What struck me for the first time today, as I reread this passage, was how perfectly it performed a secondary function in NA. On the surface level, it works perfectly as Catherine’s usual level-headed, insightful, and lucid analysis of Thorpe’s motivations and meanings. However, on the metafictional level it also functions as a wonderful parody of the reaction of a hypothetical unimaginative reader of Jane Austen’s double-storied novels, as I will show you, below.

But first, for contrast, let me present you an excerpt from a recent mainstream Austen scholarly take on the above passage. It appears in the 2011 Companion to Jane Austen in a chapter entitled “Turns of Speech and Figures of Mind” by Margaret Ann Doody. Doody writes as follows:

“In Northanger Abbey, devices of language are consistently noted by the author, if visibly neglected by the heroine. Catherine Morland herself is strikingly devoid of information regarding figures of speech. She is puzzled by the inanities of boastful John Thorpe and his contradictory accounts of her brother James’s gig: we are told this puzzlement is a result of ignorance of what language does.”

Then, after quoting the above passage, Doody elaborates:   “Catherine cannot bear the ambiguous and has no method of combing out what is going on at a linguistic level. In her family, one parent deals in the pun—linguistic doubling, complexity without significant tenor; the other parent prefers the proverb-plain statement of folk wisdom, overtly significant tenor without complexity. The alliteration of ‘pun” and “proverb” indicates the comic problem.
Catherine Morland’s chief trouble is her ignorance of figures of speech. Her reading in late childhood and adolescence includes works marked by metaphor and other devices…Poetic comparisons have made no dent on Catherine; they are merely lines she can repeat….”   END QUOTE

In my view, Doody has (ironically) fallen into Jane Austen’s clever metafictional trap. I.e., Doody, in her harsh judgment on Catherine’s apparent shortcomings in understanding language, is unwittingly describing her own profound tone-deafness to Jane Austen’s language irony, and at multiple levels.

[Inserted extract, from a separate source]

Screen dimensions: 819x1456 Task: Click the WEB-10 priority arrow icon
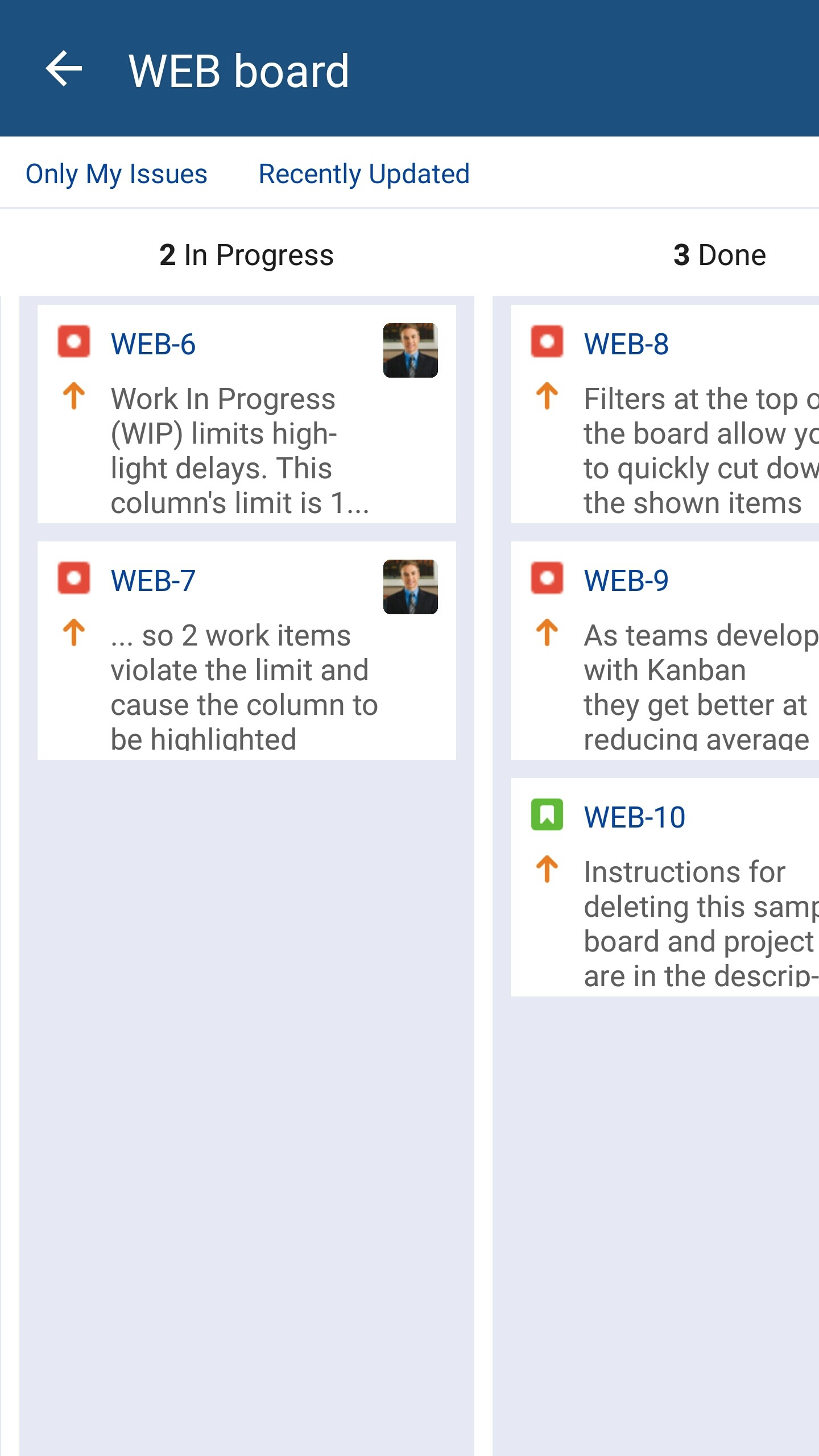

First, Doody fails to realize that the narrator’s descriptions of Catherine’s abilities is deliberately ambiguous, and is meant, as one plausible interpretation, to be taken ironically, because Catherine is actually a brilliant analyst of other people’s motivations throughout the novel, and her only shortcoming is being far too humble about her own instinctive gifts. And second, Doody fails to realize that in the above passage Jane Austen is not only mocking the tone deafness and lack of imagination of those literalistic readers, like Doody, who miss JA’s irony, she’s also parodying the reactions of those readers who fail to grasp that  JA is deliberately ambiguous in her writing!

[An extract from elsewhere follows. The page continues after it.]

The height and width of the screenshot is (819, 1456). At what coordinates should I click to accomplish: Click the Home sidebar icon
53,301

To be more specific, using JA’s language, JA expected her sharp readers to “know how to reconcile two such very different accounts of the same thing” (i.e., one of her novels);  to understand that JA’s double stories are not “idle assertions and impudent falsehoods”; to understand that JA used “wit, puns, and proverbs” ironically; to understand that JA was not “telling lies” but was in fact “asserting at one moment” (i.e., in the overt story) what JA “would contradict the next” (i.e., JA would reverse the overt story in the shadow story).  And finally, if read properly, this very passage, when read against the grain as I suggest, provides the reader “in great perplexity” with “a clearer insight into [JA’s] real opinion on the subject”.

Above all JA was not going to make it too easy for her passive readers. I.e., she was not going to “giv[e] those clearer insights, in making those things plain which [s]he had before made ambiguous”.  Instead, in order to train her readers to be proactive and imaginative, she was going to hint and hint and hint, but never say overtly what she was really up to.

And this is nothing other than a metafictional restatement of JA’s famous ironic epistolary witticism to sister CEA, right after publication of P&P,  in reference to ambiguities of pronoun references that family and friends had complained about---that she did “not write for such dull elves who have not a great deal of ingenuity themselves”.